1ère édition du Festival Ghett’out à Boston et New York

Date: 15/05/2012



Ghett'out Film Festival 2012

La première édition du Festival Ghett’out, dont le but était de présenter et de valoriser aux Etats-Unis de nouveaux talents du cinéma français indépendant qui émergent loin du système classique, a eu lieu du 5 au 12 avril 2012 à Boston et New York.

Ce festival a été créé à l’initiative d’Alain Kassanda, au départ poète et slammeur, mais aussi organisateurs de festivals de cinéma, notamment « A hauteur d’enfant », et programmateur du cinéma les 39 marches à Sevran, dans la banlieue parisienne. Son projet était de faire connaître aux Etats-Unis une nouvelle génération de cinéastes français, autodidactes, issus pour la plupart de l’immigration et originaires des quartiers populaires, et de « faire sortir ces films d’un ghetto culturel, social, de diffusion ».

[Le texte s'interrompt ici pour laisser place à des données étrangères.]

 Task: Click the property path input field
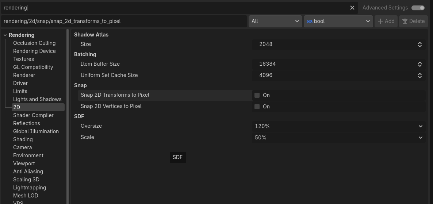tap(124, 21)
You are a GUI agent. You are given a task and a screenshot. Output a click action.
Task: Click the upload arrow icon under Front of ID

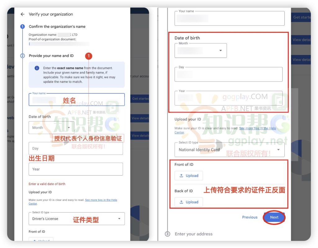[x=181, y=176]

Alain Kassanda a choisi dans un premier temps de concentrer l’expérience sur les deux villes, relativement proches, que sont Boston et New York. Pour donner le plus de retentissement possible à cette opération, il a entrepris de solliciter le parrainage et la présence du cinéaste américain Charles Burnett, figure majeur du « Black Independant Movement », connu notamment pour Killer of Sheep. Par ailleurs, fort de ce soutien, il a su gagner la confiance de salles qui étaient naturellement adaptées au type de programmation qu’il proposait : le Brattle Theater à Cambridge (près de Boston), et la BAMcinématek à New York. Au total 9 séances de projection sur 3 jours ont été proposées au Brattle, et 7 à la BAMcinématek.

Enfin, notamment grâce au soutien du SCAC, Alain Kassanda a pu prendre des contacts fructueux avec de grandes universités des deux villes (Harvard, Emerson, Boston University Wellesley, Columbia) qui se sont notamment montrés séduites par la perspective d’organiser des master classes autour de Charles Burnett et des trois cinéastes invités pour l’occasion, Soufiane Adel, Sylvain George et Stéphane ElMadjian (qui a du renoncer à venir à la dernière minute, pour des raisons de santé). Les différents professeurs ont su mobiliser leurs élèves à la rencontre de ces cinéastes atypiques, et ont tenu à assister à la plupart des projections du festival. De véritables liens se sont ainsi noués entre les départements de cinéma impliqués et les cinéastes présents, ainsi qu’avec Alain Kassanda, et il est plus que probable que la collaboration se prolongera à l’avenir, sous une forme ou une autre, sachant qu’une deuxième édition du festival est sérieusement envisagée.